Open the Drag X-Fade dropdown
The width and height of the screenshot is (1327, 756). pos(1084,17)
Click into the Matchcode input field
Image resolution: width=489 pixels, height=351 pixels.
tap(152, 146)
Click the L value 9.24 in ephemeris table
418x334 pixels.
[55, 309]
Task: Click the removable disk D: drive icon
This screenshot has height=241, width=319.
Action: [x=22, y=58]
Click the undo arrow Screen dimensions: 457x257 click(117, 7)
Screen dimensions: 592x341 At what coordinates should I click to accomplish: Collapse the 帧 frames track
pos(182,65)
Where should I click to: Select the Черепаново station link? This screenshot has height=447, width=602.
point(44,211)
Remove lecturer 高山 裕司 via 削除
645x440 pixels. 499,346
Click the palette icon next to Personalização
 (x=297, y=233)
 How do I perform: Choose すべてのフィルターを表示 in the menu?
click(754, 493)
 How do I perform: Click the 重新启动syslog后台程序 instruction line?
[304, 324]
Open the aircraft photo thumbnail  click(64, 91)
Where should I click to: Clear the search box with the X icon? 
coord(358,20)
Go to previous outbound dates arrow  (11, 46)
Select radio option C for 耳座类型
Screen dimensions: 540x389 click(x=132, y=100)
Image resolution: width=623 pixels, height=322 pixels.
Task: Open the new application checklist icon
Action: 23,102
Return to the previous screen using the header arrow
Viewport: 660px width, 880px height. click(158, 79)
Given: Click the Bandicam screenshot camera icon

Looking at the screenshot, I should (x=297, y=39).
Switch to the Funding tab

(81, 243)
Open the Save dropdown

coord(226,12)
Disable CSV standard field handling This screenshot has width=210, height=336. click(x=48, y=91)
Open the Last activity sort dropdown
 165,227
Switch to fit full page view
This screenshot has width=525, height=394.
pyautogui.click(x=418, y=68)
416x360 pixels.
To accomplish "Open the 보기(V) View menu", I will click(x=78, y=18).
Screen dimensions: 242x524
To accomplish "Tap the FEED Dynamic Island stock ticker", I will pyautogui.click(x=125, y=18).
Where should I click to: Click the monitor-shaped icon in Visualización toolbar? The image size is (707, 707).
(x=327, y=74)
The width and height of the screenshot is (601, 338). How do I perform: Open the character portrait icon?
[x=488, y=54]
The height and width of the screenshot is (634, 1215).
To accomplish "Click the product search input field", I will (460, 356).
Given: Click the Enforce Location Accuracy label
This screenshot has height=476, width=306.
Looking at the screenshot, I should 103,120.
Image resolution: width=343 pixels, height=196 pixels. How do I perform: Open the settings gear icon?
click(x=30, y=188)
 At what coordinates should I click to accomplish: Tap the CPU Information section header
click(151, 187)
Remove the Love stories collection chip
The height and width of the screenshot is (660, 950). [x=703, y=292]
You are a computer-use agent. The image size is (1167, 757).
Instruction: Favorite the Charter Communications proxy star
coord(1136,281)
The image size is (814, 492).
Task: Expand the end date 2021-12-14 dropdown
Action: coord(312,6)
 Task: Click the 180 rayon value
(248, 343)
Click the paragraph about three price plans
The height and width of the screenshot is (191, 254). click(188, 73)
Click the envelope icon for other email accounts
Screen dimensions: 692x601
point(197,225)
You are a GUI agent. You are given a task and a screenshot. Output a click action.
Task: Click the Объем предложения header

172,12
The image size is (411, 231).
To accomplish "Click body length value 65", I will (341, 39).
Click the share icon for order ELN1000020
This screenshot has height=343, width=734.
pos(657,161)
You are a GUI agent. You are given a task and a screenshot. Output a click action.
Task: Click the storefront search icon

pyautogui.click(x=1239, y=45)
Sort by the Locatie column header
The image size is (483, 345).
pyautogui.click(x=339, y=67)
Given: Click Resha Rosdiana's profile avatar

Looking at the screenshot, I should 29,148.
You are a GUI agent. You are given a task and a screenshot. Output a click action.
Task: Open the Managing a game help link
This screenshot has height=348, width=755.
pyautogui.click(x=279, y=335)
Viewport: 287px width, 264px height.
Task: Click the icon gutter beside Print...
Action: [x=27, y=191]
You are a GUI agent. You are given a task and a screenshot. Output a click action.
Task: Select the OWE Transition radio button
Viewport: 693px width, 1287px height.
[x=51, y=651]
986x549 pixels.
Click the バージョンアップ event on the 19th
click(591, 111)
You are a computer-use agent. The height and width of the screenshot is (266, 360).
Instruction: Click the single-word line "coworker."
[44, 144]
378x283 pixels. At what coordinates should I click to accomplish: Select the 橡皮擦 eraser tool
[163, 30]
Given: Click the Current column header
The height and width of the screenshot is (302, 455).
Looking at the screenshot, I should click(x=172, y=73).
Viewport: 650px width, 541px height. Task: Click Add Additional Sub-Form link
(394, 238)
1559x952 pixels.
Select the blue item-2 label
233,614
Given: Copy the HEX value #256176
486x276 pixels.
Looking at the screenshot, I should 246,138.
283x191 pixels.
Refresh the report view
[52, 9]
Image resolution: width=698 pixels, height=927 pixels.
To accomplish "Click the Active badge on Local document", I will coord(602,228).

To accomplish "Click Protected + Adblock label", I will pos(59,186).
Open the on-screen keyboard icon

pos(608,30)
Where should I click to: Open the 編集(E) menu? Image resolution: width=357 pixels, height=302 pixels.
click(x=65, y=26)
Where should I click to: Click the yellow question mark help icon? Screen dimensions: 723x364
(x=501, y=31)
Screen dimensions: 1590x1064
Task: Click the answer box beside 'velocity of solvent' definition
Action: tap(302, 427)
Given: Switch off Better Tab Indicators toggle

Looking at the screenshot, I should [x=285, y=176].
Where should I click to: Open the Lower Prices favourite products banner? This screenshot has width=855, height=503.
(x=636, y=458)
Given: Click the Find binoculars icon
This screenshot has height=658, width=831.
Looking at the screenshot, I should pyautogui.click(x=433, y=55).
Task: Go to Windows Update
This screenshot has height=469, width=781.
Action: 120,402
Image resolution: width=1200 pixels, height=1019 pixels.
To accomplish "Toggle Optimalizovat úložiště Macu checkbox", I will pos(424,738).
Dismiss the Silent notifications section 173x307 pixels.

========

## TASK DESCRIPTION
In the listing above, find the line holding "Instruction: Favorite the" and the line holding "986x549 pixels.", then output those two lines and every line between them exactly.

## ANSWER SECTION
Instruction: Favorite the Charter Communications proxy star
coord(1136,281)
The image size is (814, 492).
Task: Expand the end date 2021-12-14 dropdown
Action: coord(312,6)
 Task: Click the 180 rayon value
(248, 343)
Click the paragraph about three price plans
The height and width of the screenshot is (191, 254). click(188, 73)
Click the envelope icon for other email accounts
Screen dimensions: 692x601
point(197,225)
You are a GUI agent. You are given a task and a screenshot. Output a click action.
Task: Click the Объем предложения header

172,12
The image size is (411, 231).
To accomplish "Click body length value 65", I will (341, 39).
Click the share icon for order ELN1000020
This screenshot has height=343, width=734.
pos(657,161)
You are a GUI agent. You are given a task and a screenshot. Output a click action.
Task: Click the storefront search icon

pyautogui.click(x=1239, y=45)
Sort by the Locatie column header
The image size is (483, 345).
pyautogui.click(x=339, y=67)
Given: Click Resha Rosdiana's profile avatar

Looking at the screenshot, I should 29,148.
You are a GUI agent. You are given a task and a screenshot. Output a click action.
Task: Open the Managing a game help link
This screenshot has height=348, width=755.
pyautogui.click(x=279, y=335)
Viewport: 287px width, 264px height.
Task: Click the icon gutter beside Print...
Action: [x=27, y=191]
You are a GUI agent. You are given a task and a screenshot. Output a click action.
Task: Select the OWE Transition radio button
Viewport: 693px width, 1287px height.
[x=51, y=651]
986x549 pixels.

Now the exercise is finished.